When you hit a wall use the knowledge and experience you have gained to solve
problems within the field you are passionate about.

------
akeck
If Oliver wants to understand happiness, I think he should consider why his
friend was extremely happy during her PhD. That she was unhappy later when she
couldn't find work does not make her a counter example to following one's
passion. When your needs aren't met, you can get unhappy. In my experience,
happiness comes from your relationship to the present. Follow your passion or
work on a "big problem" or work everyday at a job. All can make you happy or
unhappy. Being happy lies in how you live your experiences while following
your passion or working on a big problem or doing whatever it is that you do.
How do you react to trouble? How do you handle success and praise? How do you
go about doing what you do? Do you help people? Do you compete? Are you
satisfying your basic needs? From what I can tell, barring the effects of
illnesses like depression, happiness lies in how you choose to go about your
life and how you handle its ups and downs. Unfortunately, I haven't yet
figured out the nuances of the above questions and others like them, so I
don't know which answers result in happiness, but that's life, I guess. Some
random things I've read on the topic: <http://goo.gl/xxvkl>
<http://goo.gl/fKYlM>

------
shad0wfax
The premise of the author is the separation of economical benefits from what
you are passionate about. Sure, if you are making money (more than just making
ends meet) by doing what you love, you can have your cake and eat it too.

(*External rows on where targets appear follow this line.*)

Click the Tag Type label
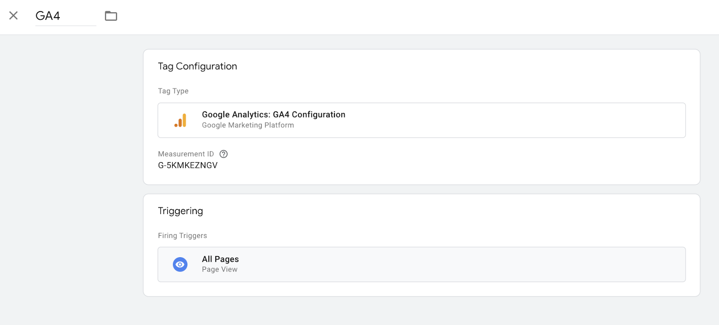The width and height of the screenshot is (719, 325). (173, 91)
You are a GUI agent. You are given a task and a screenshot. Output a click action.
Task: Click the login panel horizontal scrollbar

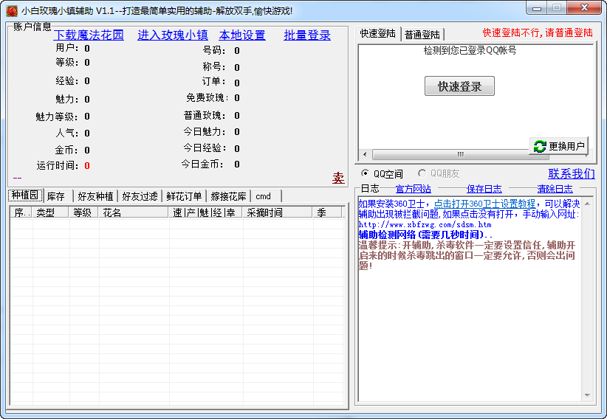458,154
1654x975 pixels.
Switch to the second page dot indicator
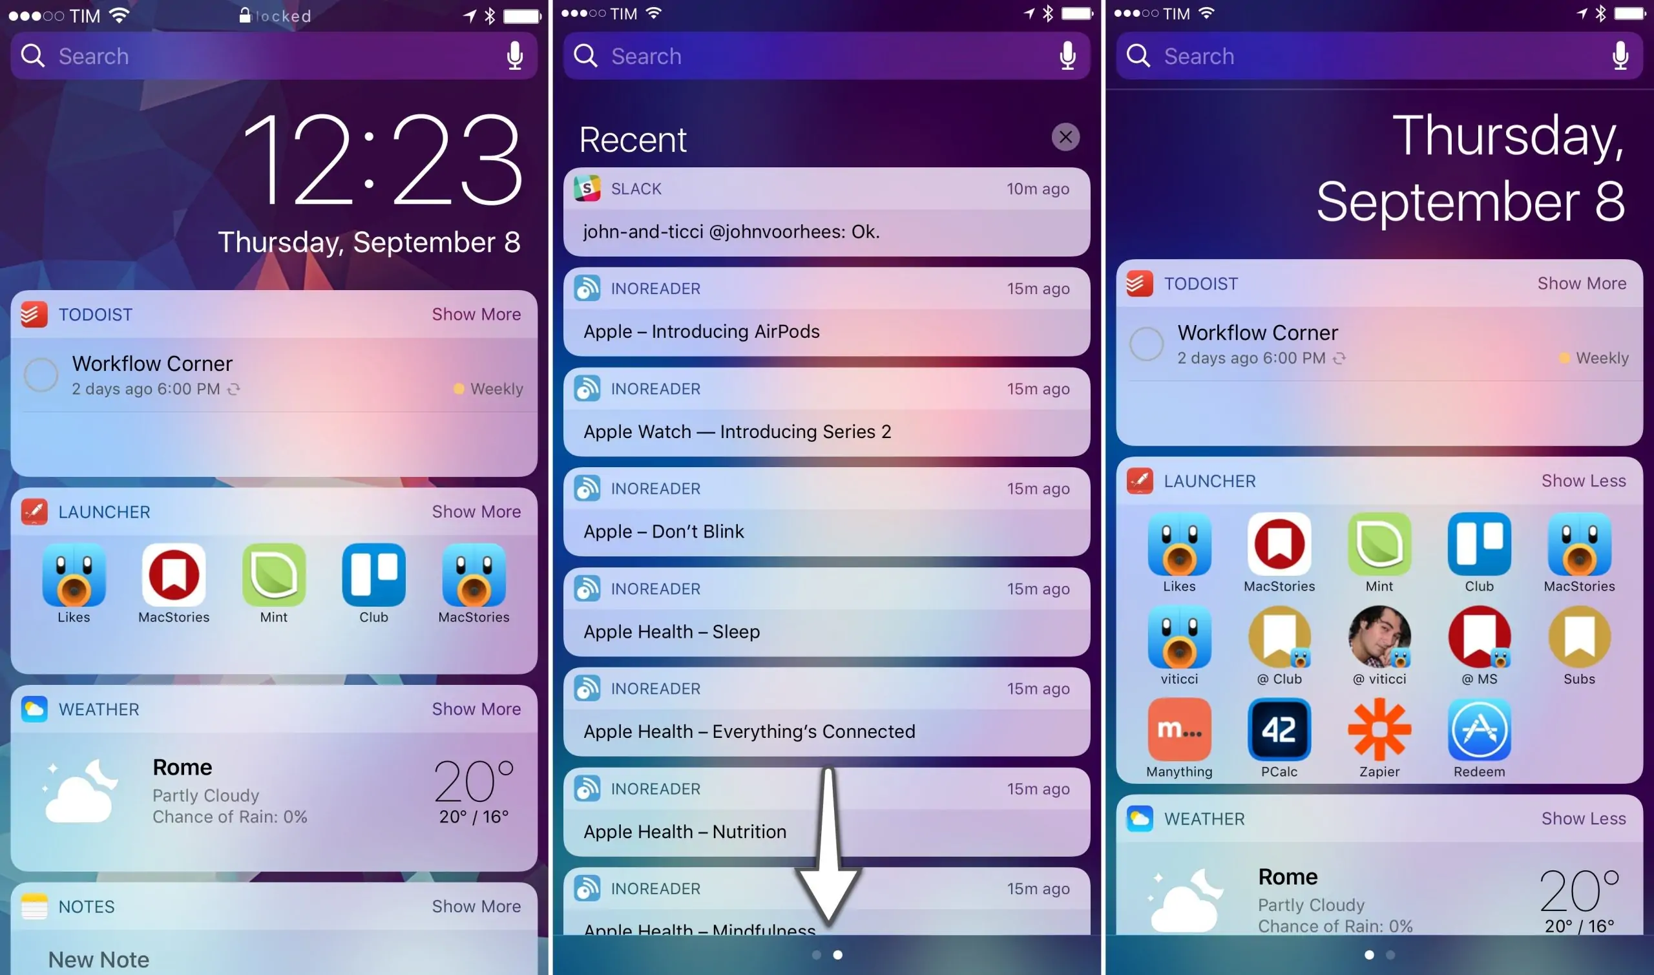click(838, 957)
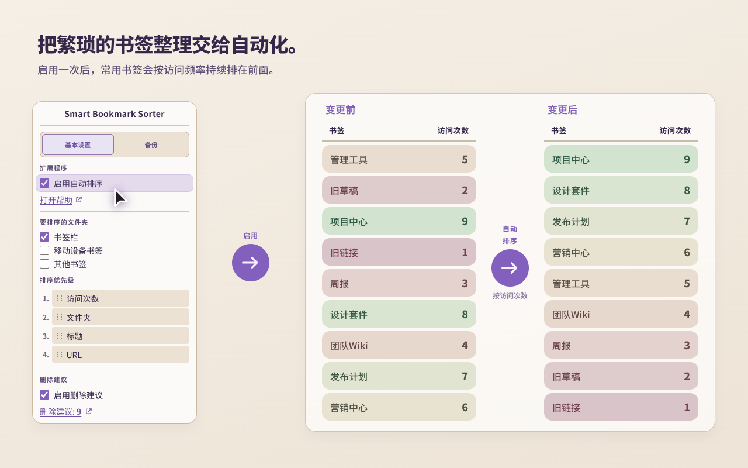Click the drag handle beside URL
This screenshot has height=468, width=748.
pos(60,355)
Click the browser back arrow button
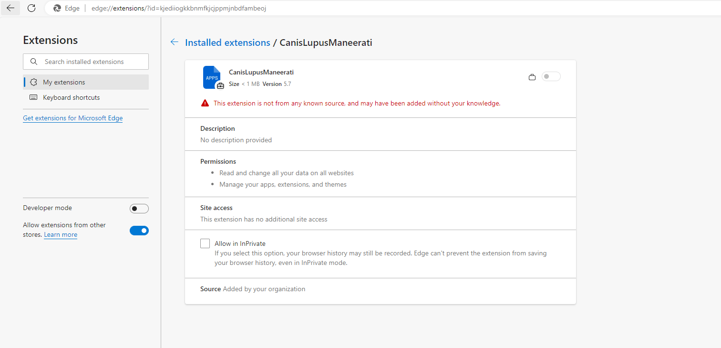 [10, 8]
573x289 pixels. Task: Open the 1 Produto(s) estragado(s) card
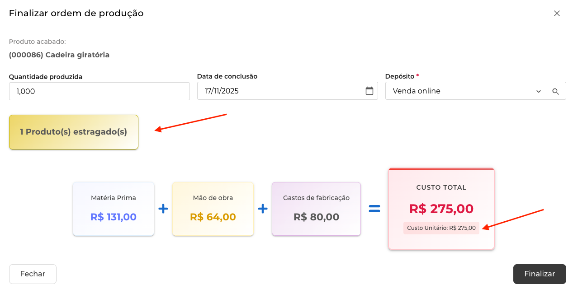coord(74,132)
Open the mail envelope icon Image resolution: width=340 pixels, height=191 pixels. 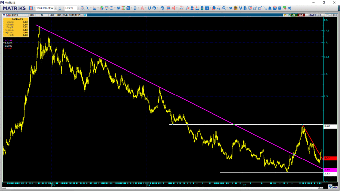275,8
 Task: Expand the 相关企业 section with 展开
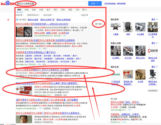[x=155, y=67]
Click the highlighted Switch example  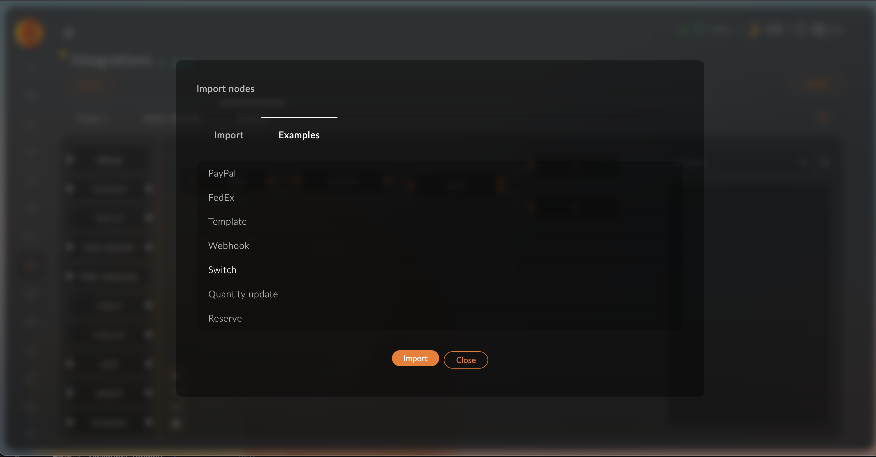pyautogui.click(x=222, y=270)
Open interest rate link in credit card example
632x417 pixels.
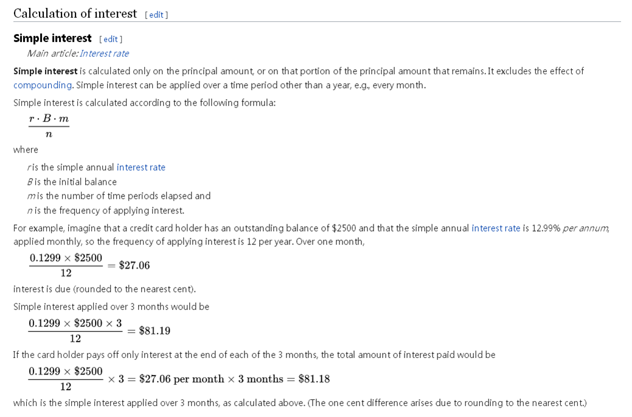[x=496, y=228]
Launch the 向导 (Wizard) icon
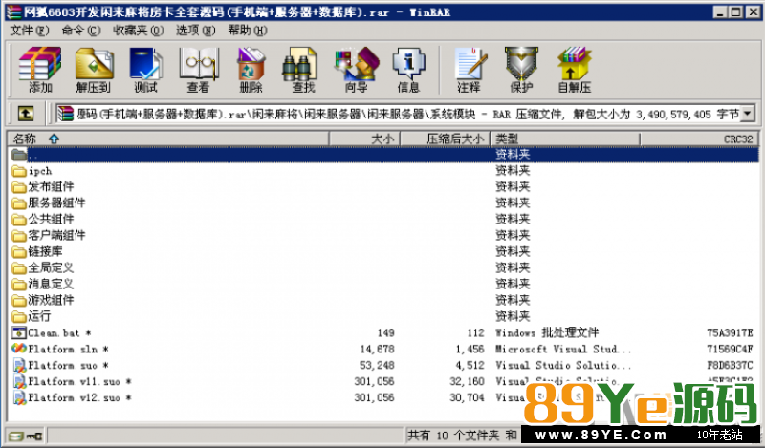 (356, 70)
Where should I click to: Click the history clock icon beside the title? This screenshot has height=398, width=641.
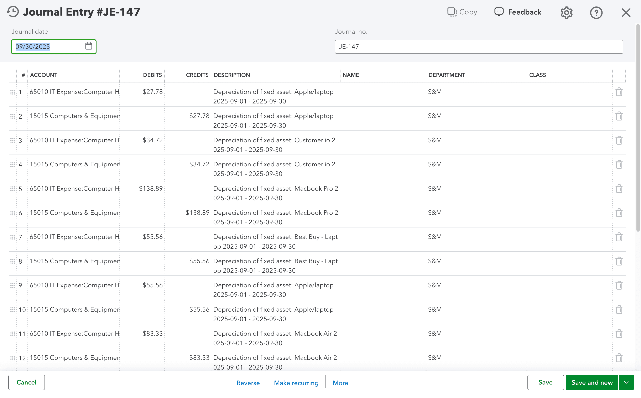click(12, 12)
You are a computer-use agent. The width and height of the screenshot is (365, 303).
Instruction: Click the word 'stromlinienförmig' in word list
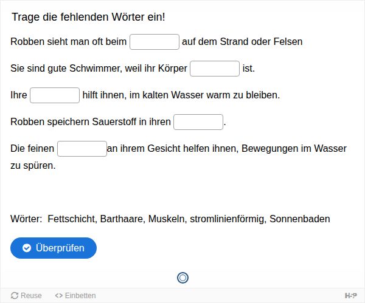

The simple truth is do you want to enjoy the journey following your passion,
knowing very well there is a slim* chance of financial success or do you want
to find a comfort zone and derive "borrowed" happiness. The borrowed happiness
is from all materialistic things, safety, comfort, peace etc.. that you can
afford/buy.

-*I am sure there are people who have passions that also have tangible financial success guaranteed. Good for them!

------
krigath
"It's about what you can do and how you can be a valuable contributor."
Certainly.

"Look into problems that affect you in a very personal way." This sounds very
much like things you are likely to be passionate about, and the title is
therefore quite misleading.

------
yason
Passion is a fire that is in your heart and that will forever try to get you
do something you must do. Passion makes you alive—otherwise you'll spend
decades withering away. Passion is never an idea, it's always something that
you actually do. Passion is orthogonal to happiness, happiness may or may not
come with or without passion.

Interestingly, _From The Collaborative International Dictionary of English
v.0.48 [gcide]:_

    
    
      Passion \Pas"sion\, v. i.
         To suffer pain or sorrow; to experience a passion; to be
         extremely agitated. [Obs.] "Dumbly she passions, frantically
         she doteth." --Shak.
         [1913 Webster]

------
olaf
Just a coincidence, yesterday on Twitter: "If you want to be happy, practice
compassion." ~Dalai Lama

------
loceng
Get happiness from the people you find who support you with your passion.